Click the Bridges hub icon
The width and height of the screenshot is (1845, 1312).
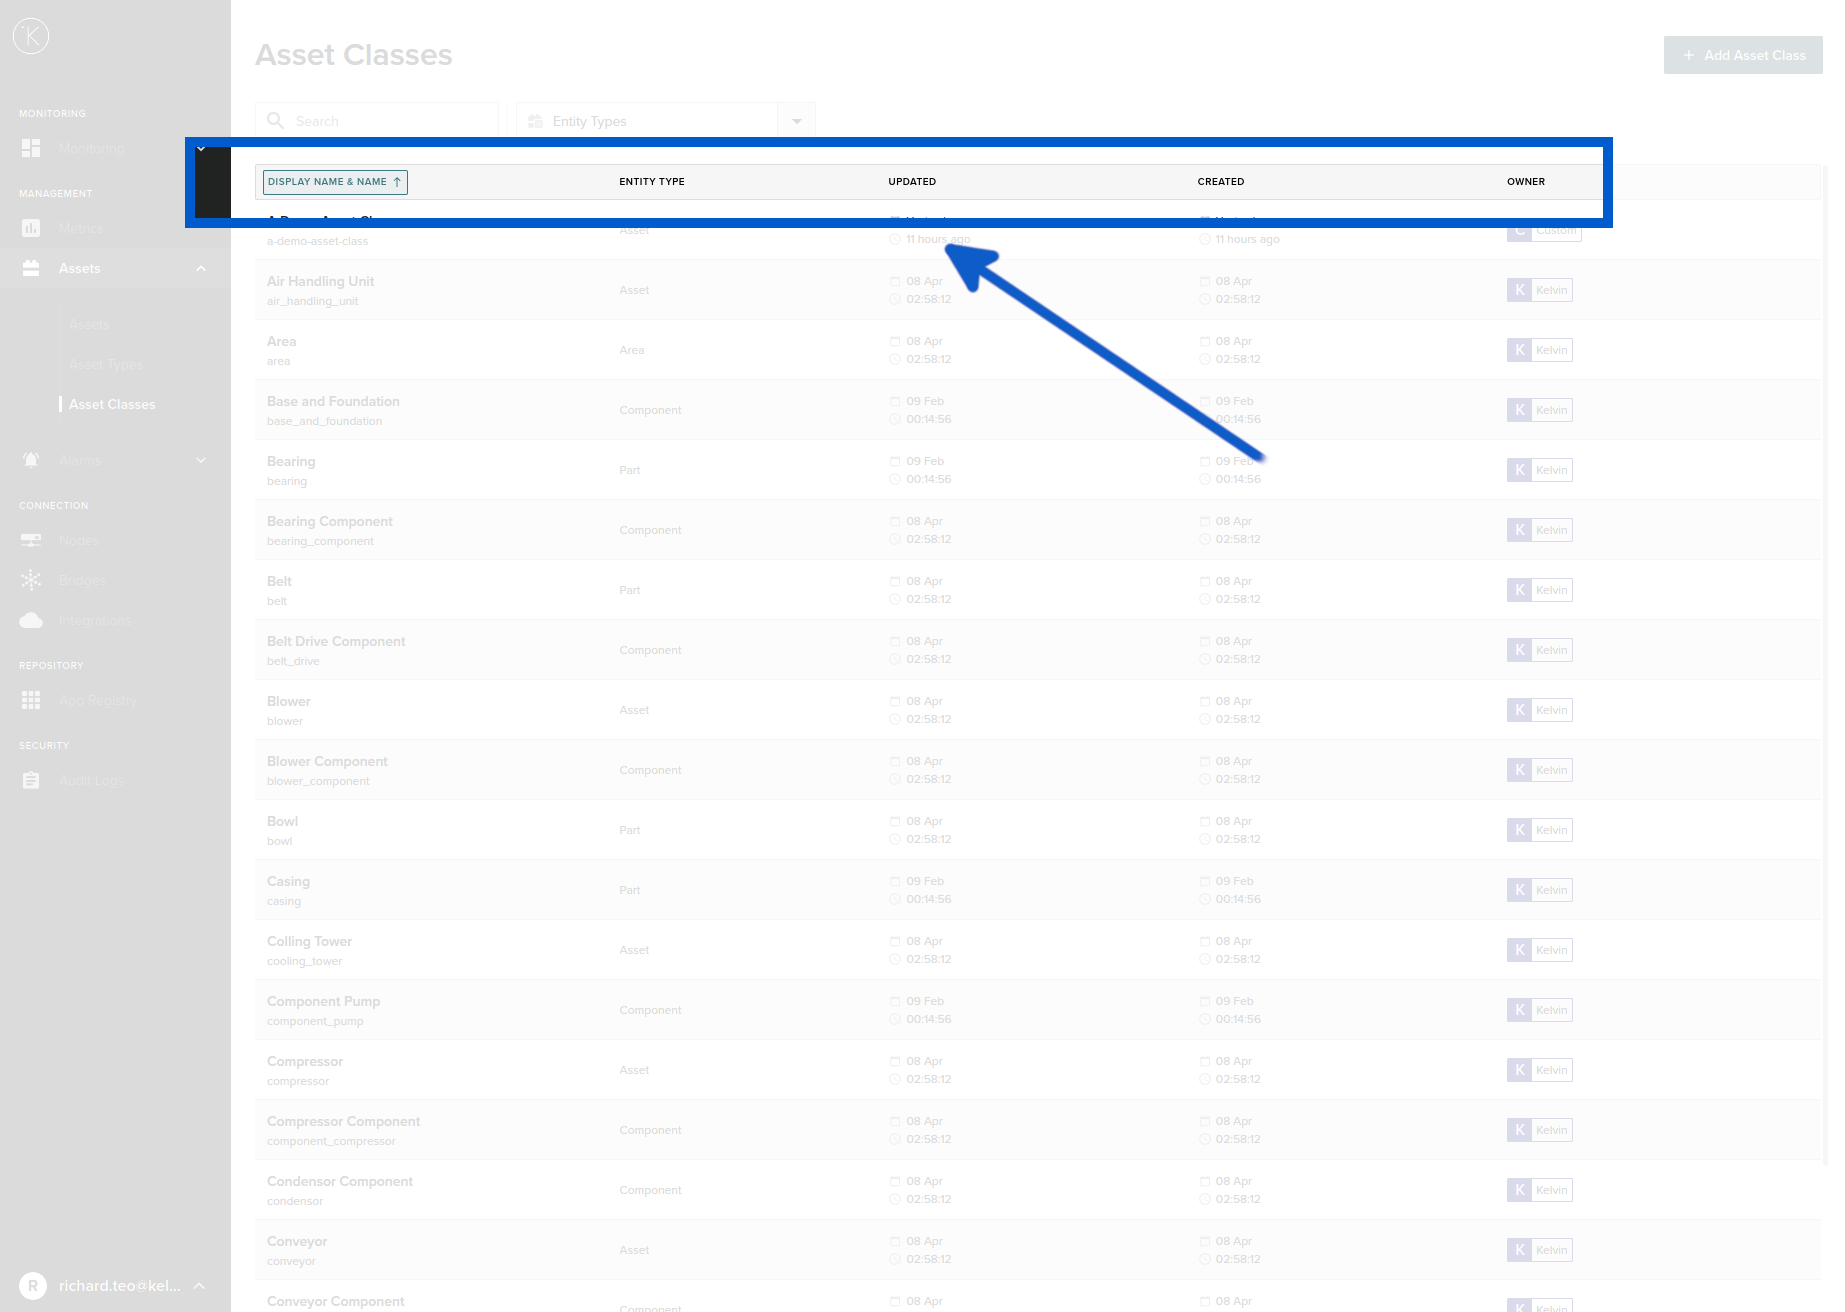point(31,580)
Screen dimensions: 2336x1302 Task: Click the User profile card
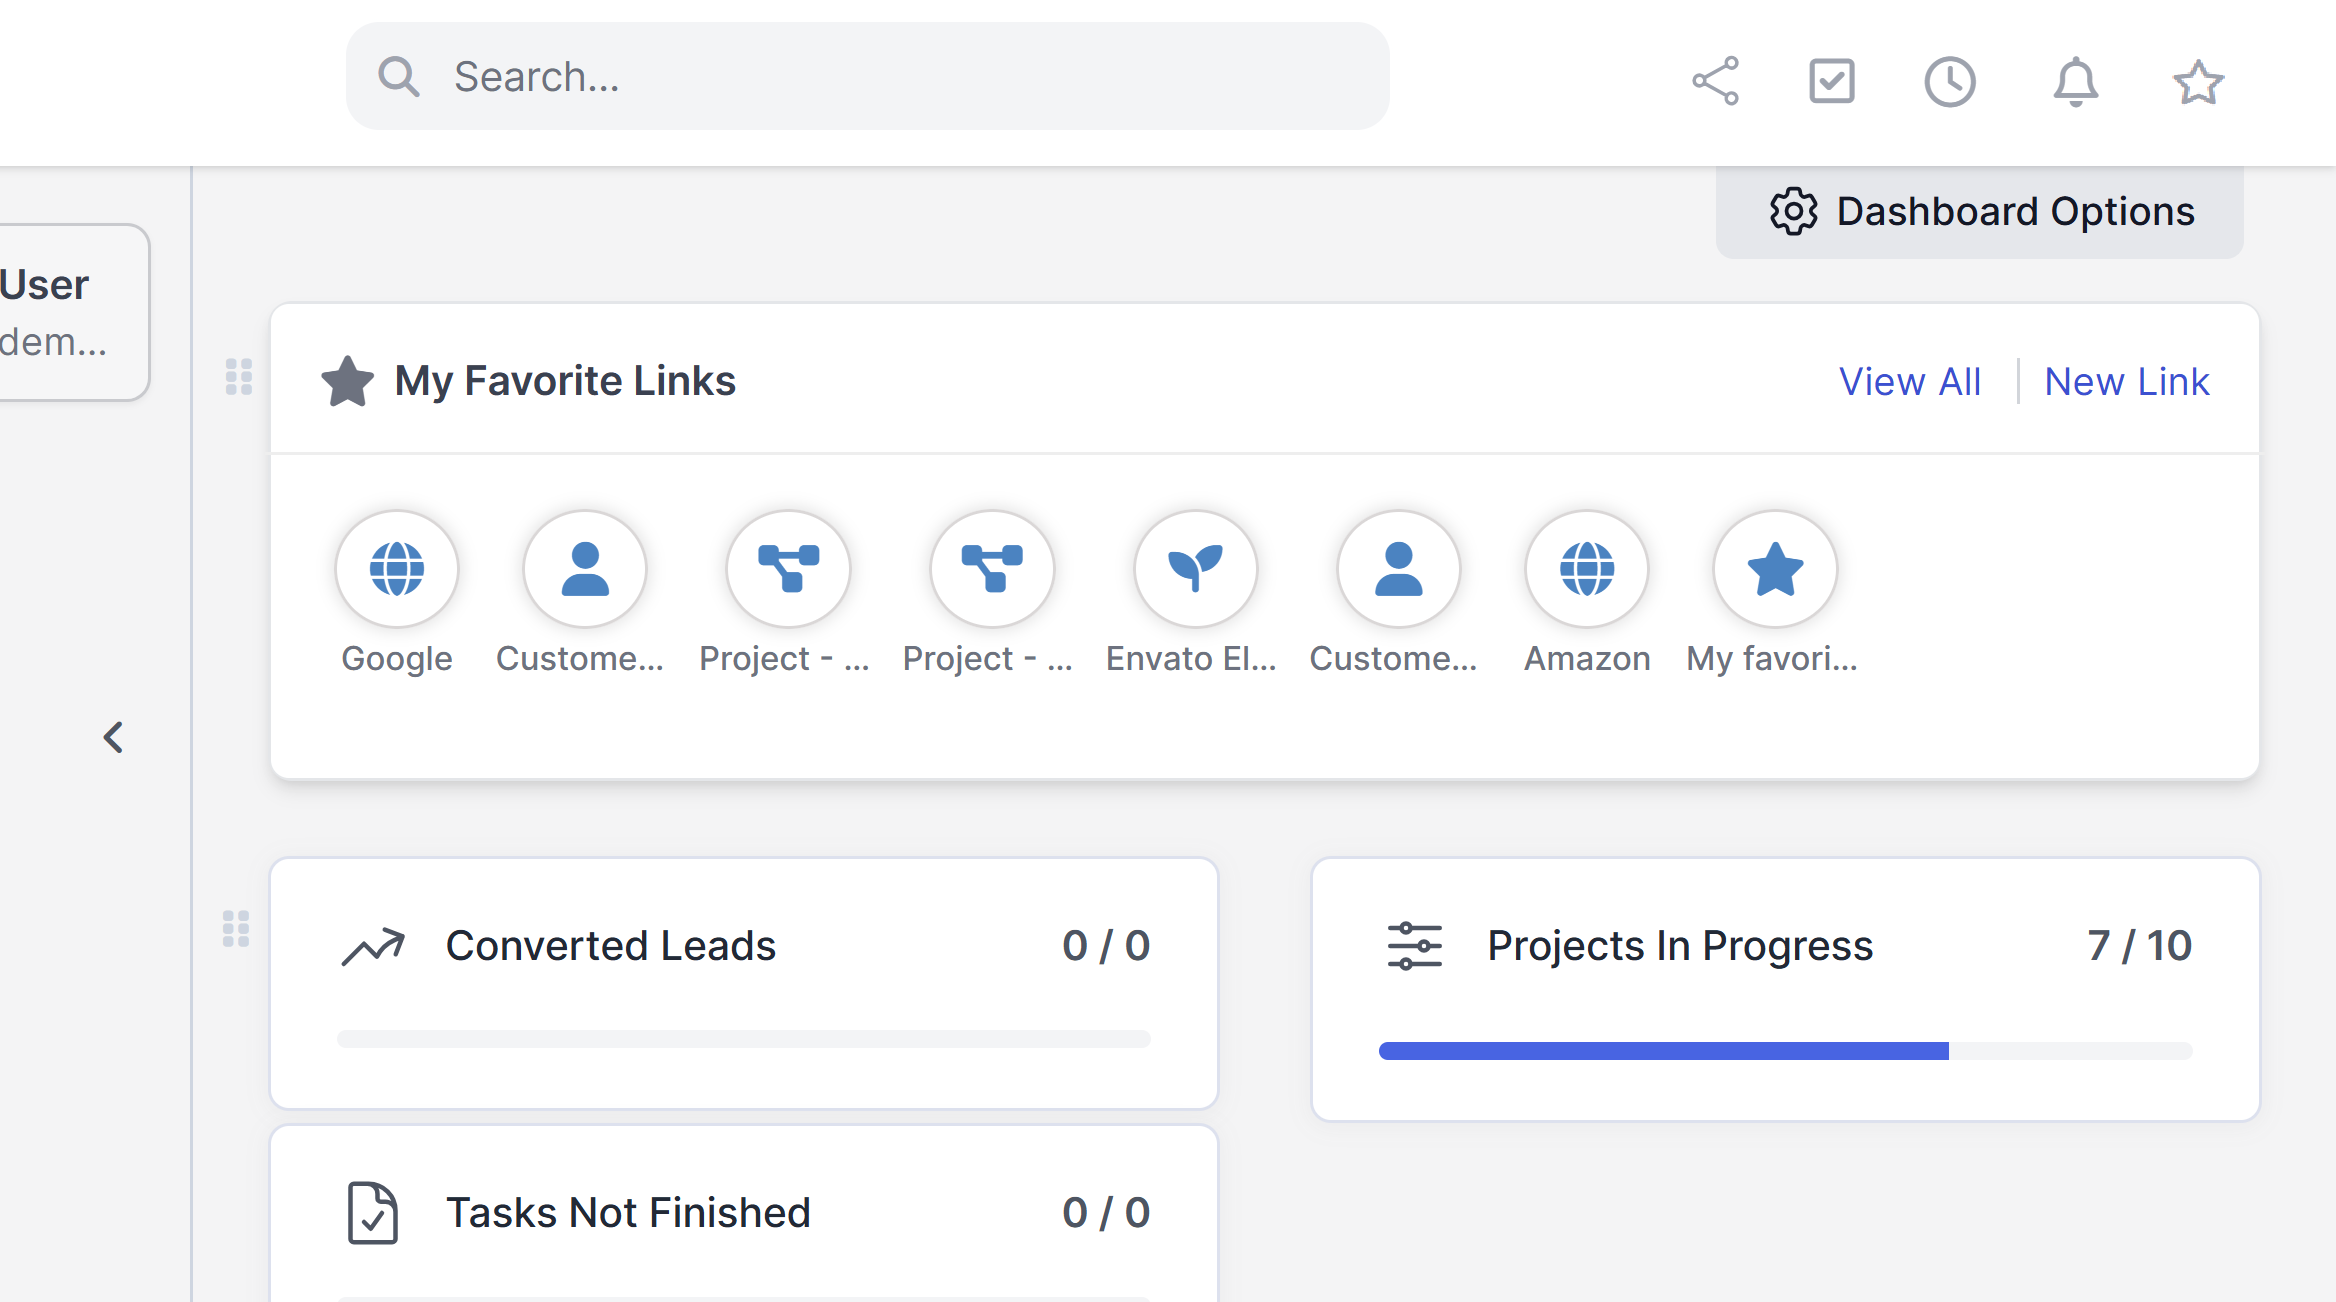60,312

###

**WHAT YOU NEED TO DO:**
Repeat the records exactly but leave out the images.

**EXERCISE SOLUTION:**
Click the Bridges hub icon
The width and height of the screenshot is (1845, 1312).
point(31,580)
Screen dimensions: 2336x1302 Task: Click the User profile card
60,312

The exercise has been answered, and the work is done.